====== Document segment

The Continuing Crisis: Mohammed Bello Abubakar, 84, a Muslim preacher in the western Nigerian state of Niger, told a BBC reporter in August that, although he personally has 86 wives (and 170 children), other men could not handle that many. "My own power is given by Allah," he said. "That is why I have been able to control 86 of them." The usual maximum for Muslims is four, but Bello Abubakar said the Quran does not specify punishment for violation. Besides, he said, "I don't go looking for women. They come to me" because of his reputation as a healer. (Two weeks later, Reuters reported that local clerics were pressuring Bello Abubakar to divorce 82 wives of his choice, but a spokesman for the preacher said he was resisting.)
Creme de la Weird: In July, Port St. Lucie, Fla., police stopped Timothy Placko in his car on a wooded road and discovered inside a blond wig, rope, binoculars, a small machete, knives, gloves, two bullet casings and a film canister that contained 18 human teeth. Also on the seat was a stack of women's sonograms that Placko said he had downloaded from the Internet. He originally told police that he had pulled off the road to call (improbably) a "girlfriend," but then admitted he was not calling anyone. He was charged with carrying a concealed weapon.

============

List of tasks
1) According to the odd-news roundup, what was Timothy Placko charged with?
2) Carry on the odd-news roundup from its last sentence with one more item in the same style.

====== Items

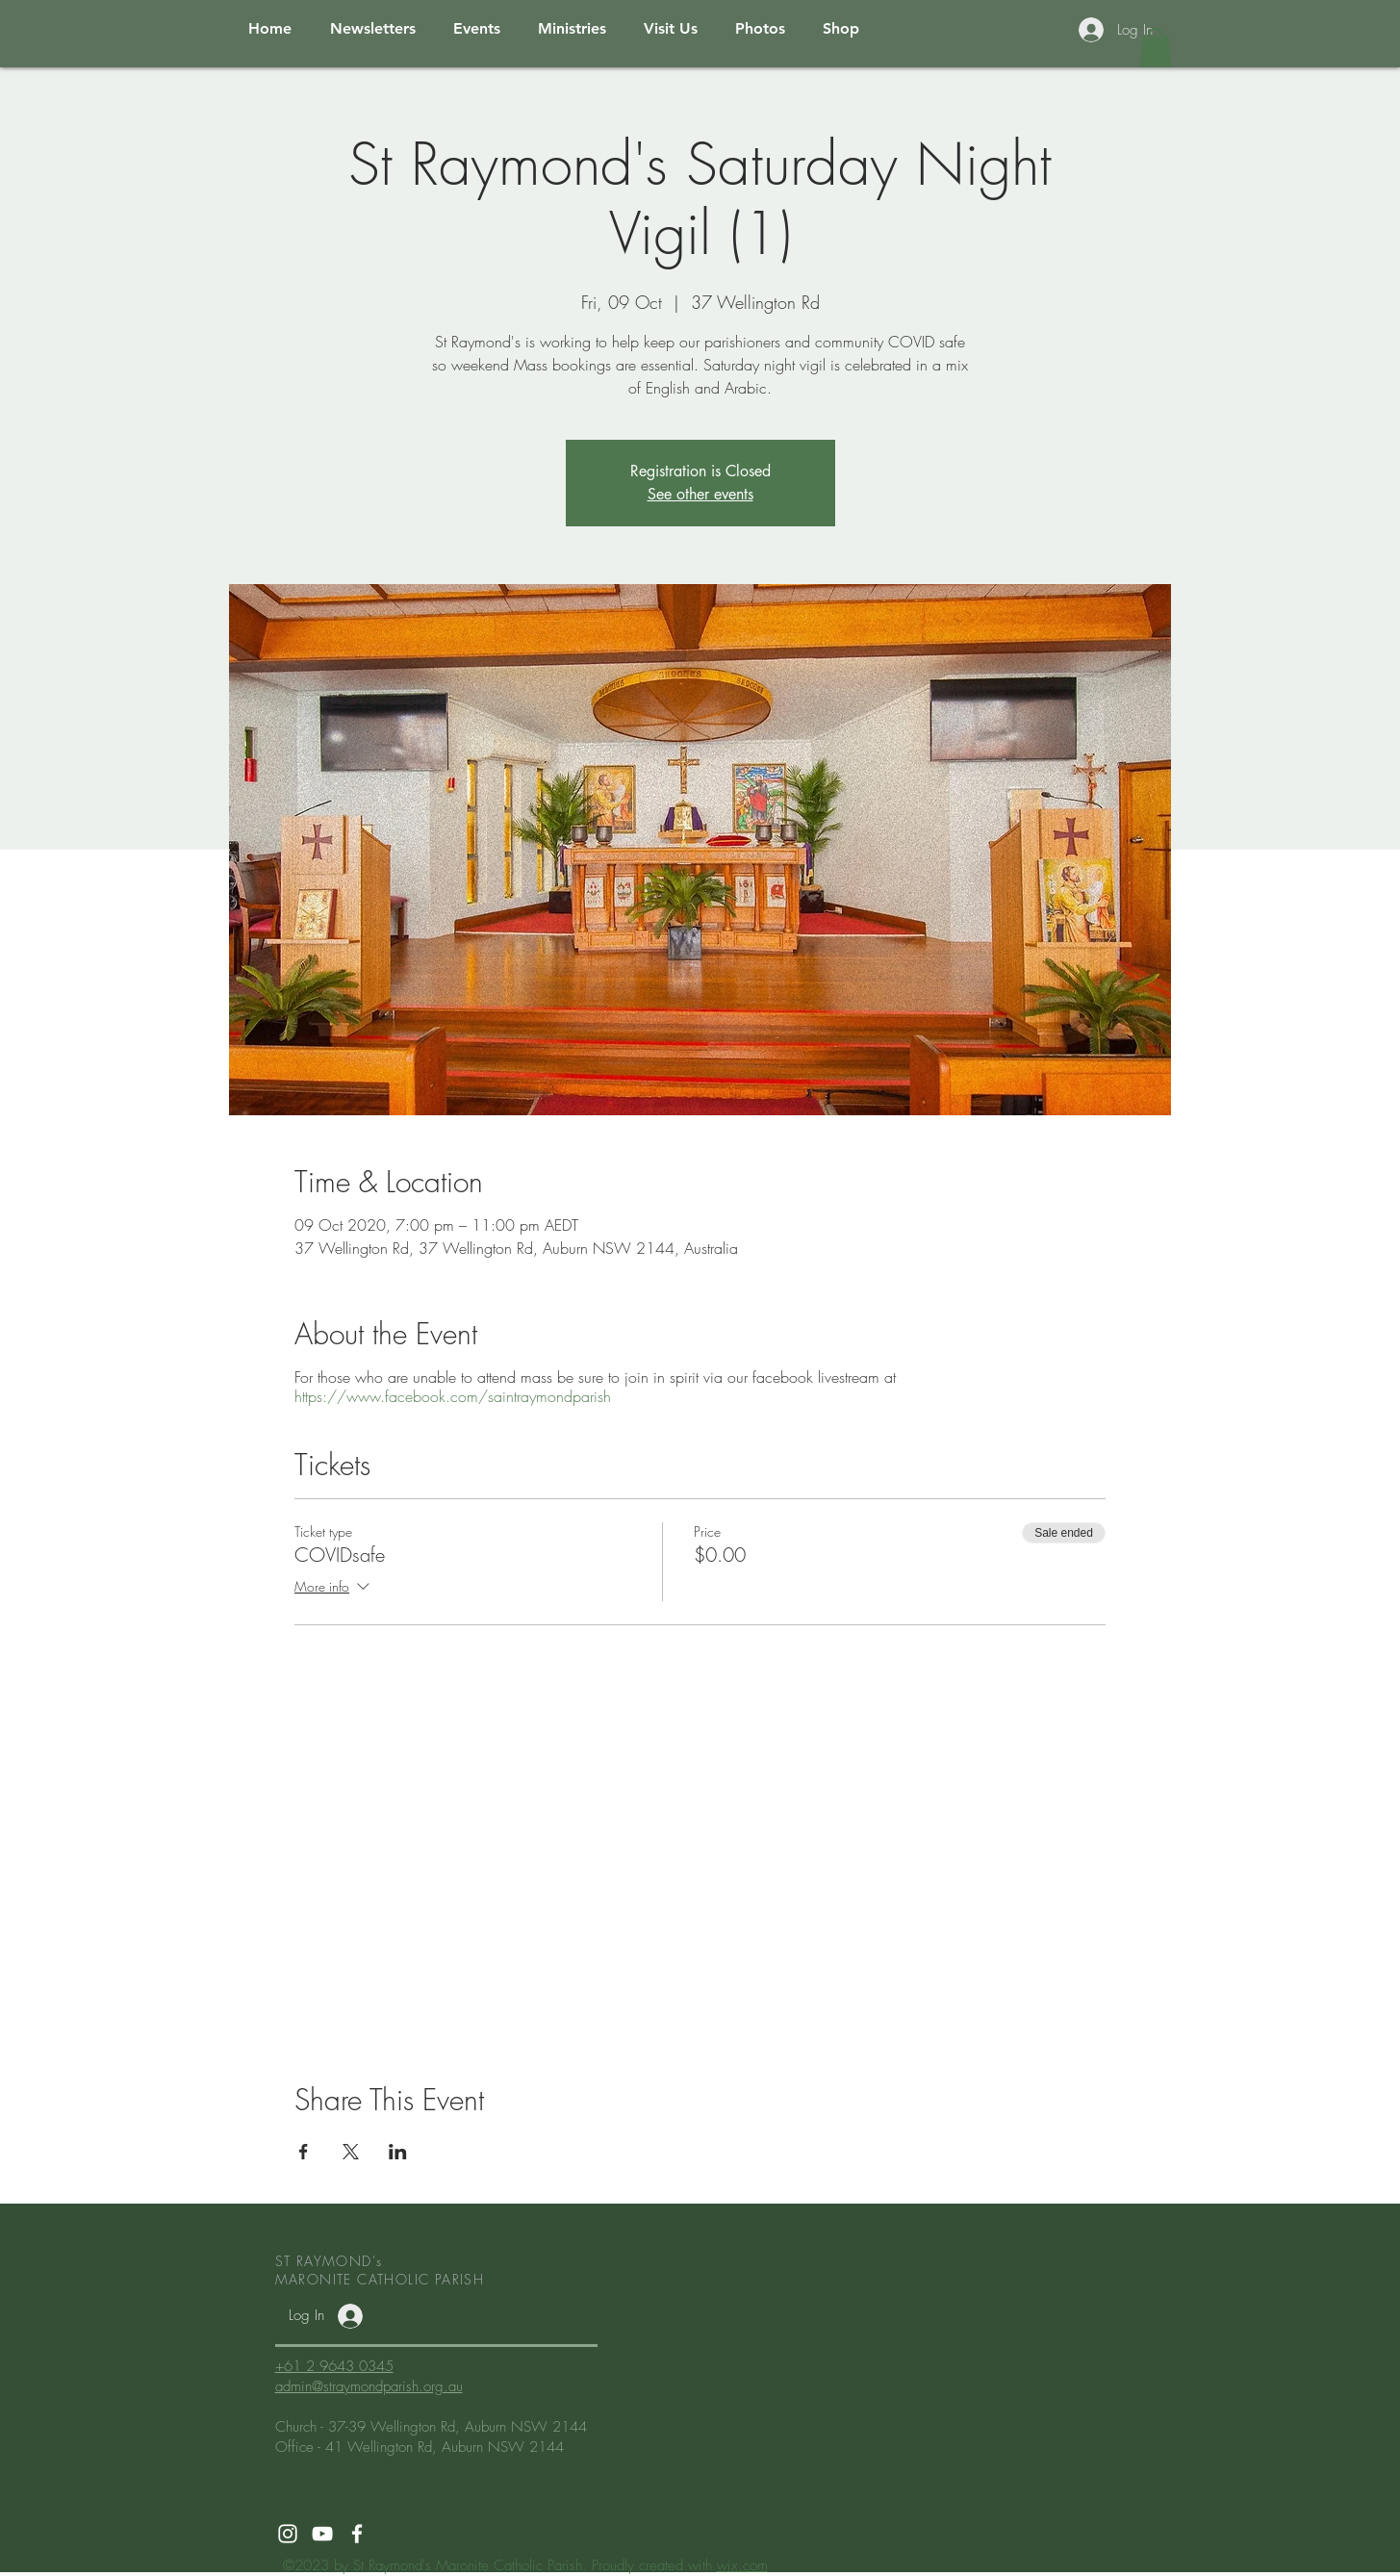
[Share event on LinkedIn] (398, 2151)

============
====== Items

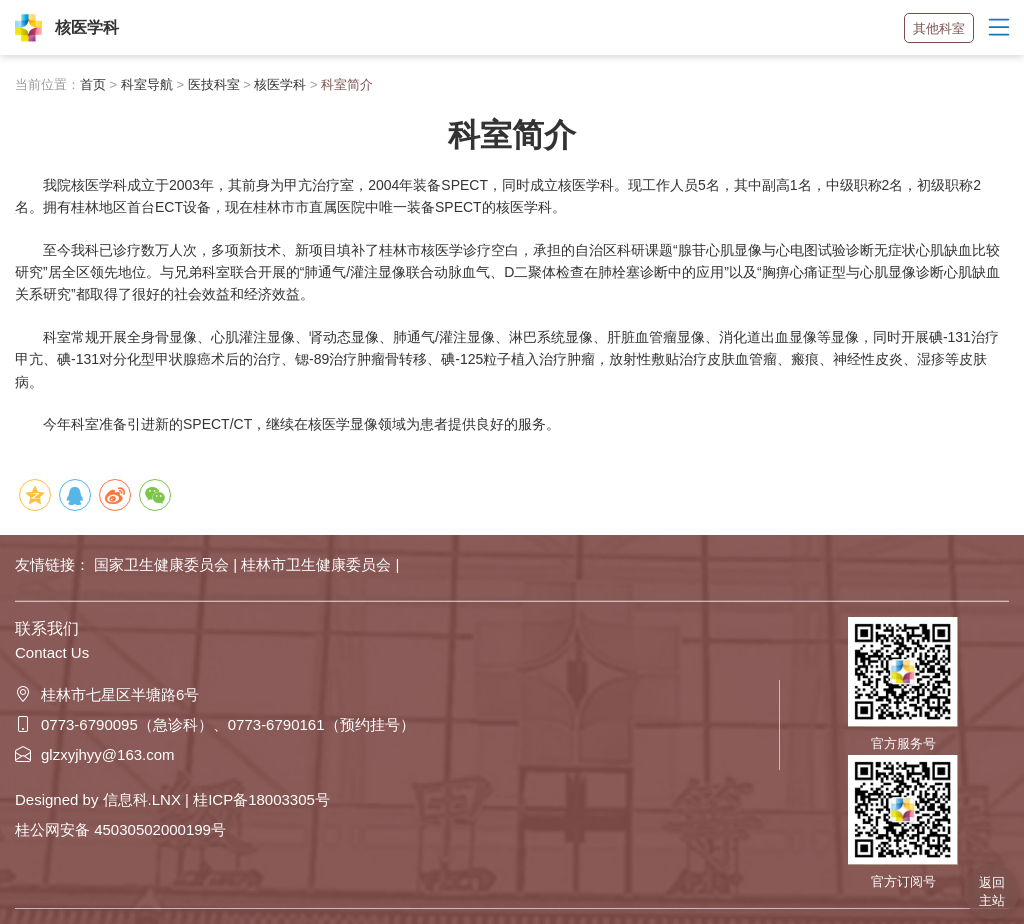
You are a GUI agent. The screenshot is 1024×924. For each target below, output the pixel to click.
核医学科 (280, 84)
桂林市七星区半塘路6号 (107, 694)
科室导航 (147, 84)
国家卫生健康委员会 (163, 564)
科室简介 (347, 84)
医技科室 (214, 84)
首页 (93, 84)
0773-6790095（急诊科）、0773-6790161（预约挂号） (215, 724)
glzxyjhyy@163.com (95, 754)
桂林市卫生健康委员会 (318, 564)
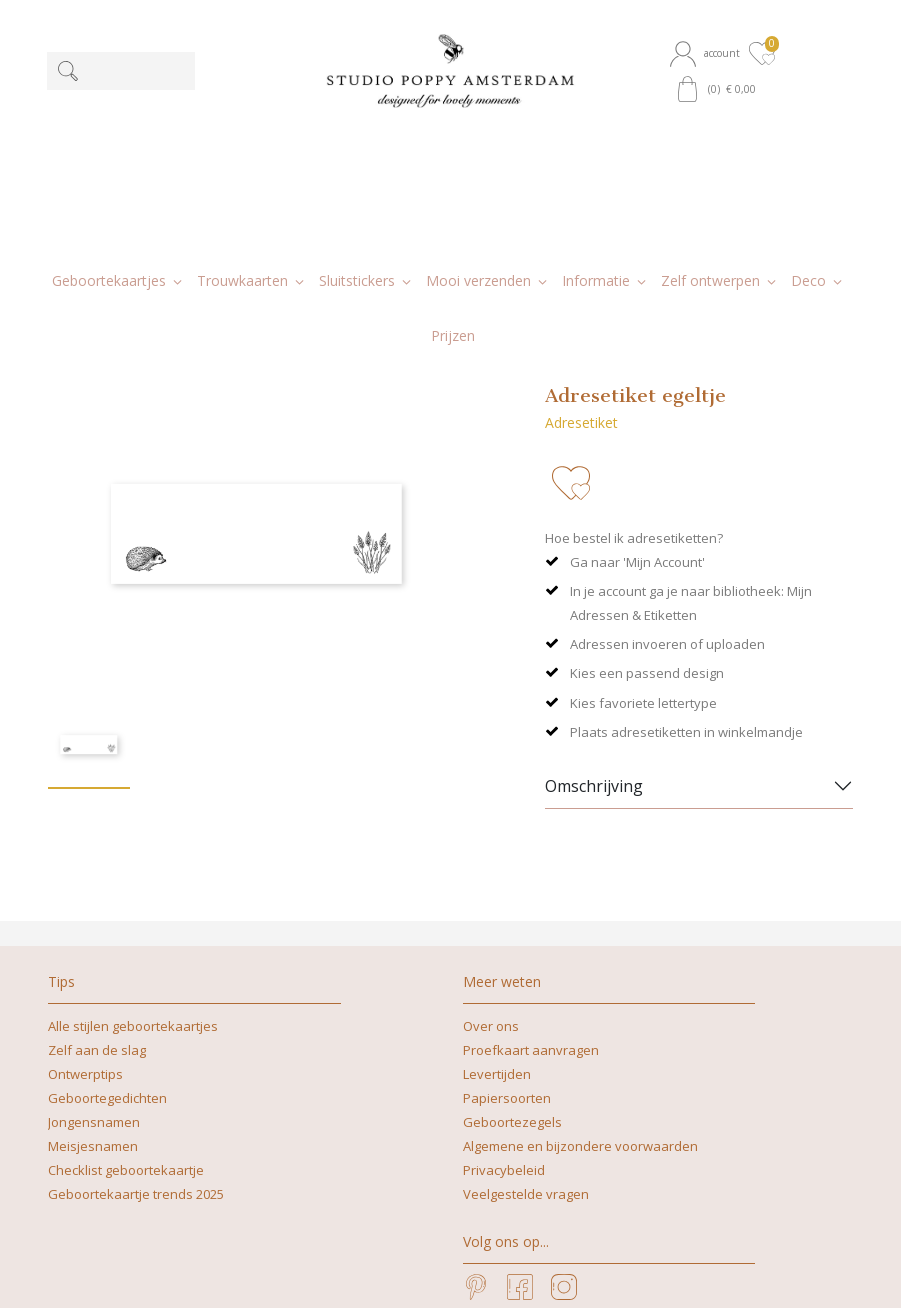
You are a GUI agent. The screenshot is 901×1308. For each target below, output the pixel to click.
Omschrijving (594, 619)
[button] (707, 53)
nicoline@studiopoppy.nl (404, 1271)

============
====== Items

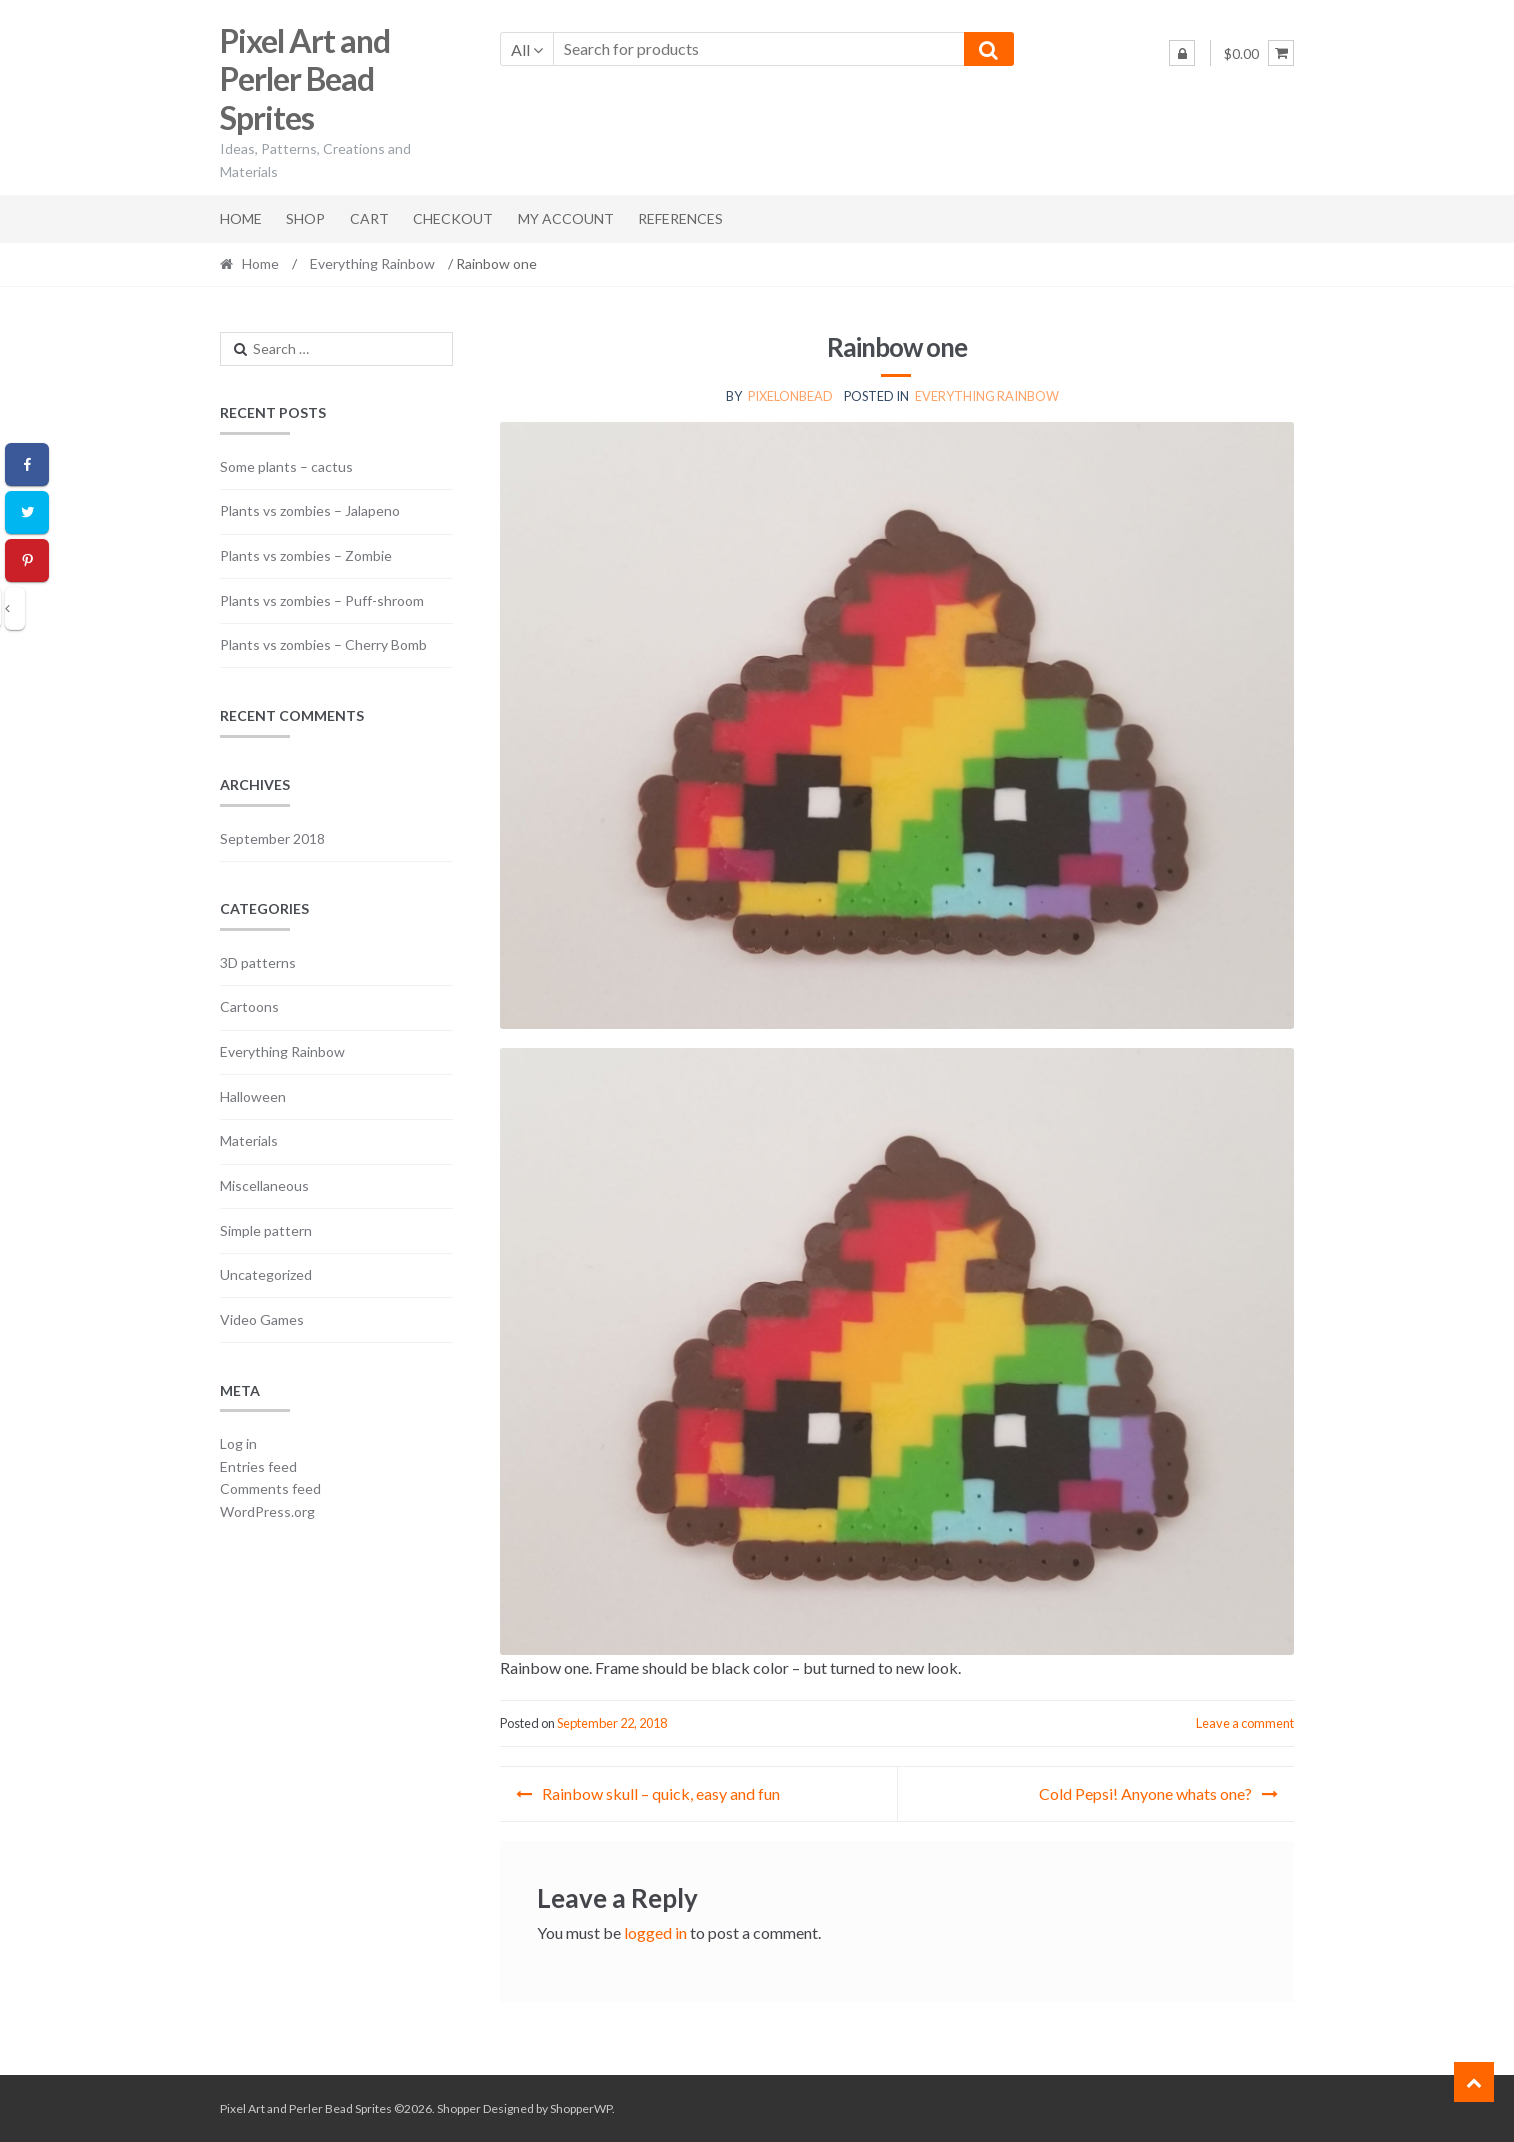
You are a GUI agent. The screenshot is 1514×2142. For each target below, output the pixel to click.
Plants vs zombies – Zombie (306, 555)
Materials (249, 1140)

============

Solved tasks
1) Carrying a concealed weapon.

2)
No Longer Weird: Adding to the list of stories that were formerly weird but which now occur with such frequency that they must be retired from circulation: (90) People who seem to lose all respect for the danger of walking on railroad tracks when they listen to music on a headset or talk on cell phones (such as the two people hit by trains three weeks apart in April and May on the same rail line in suburbs of Seattle).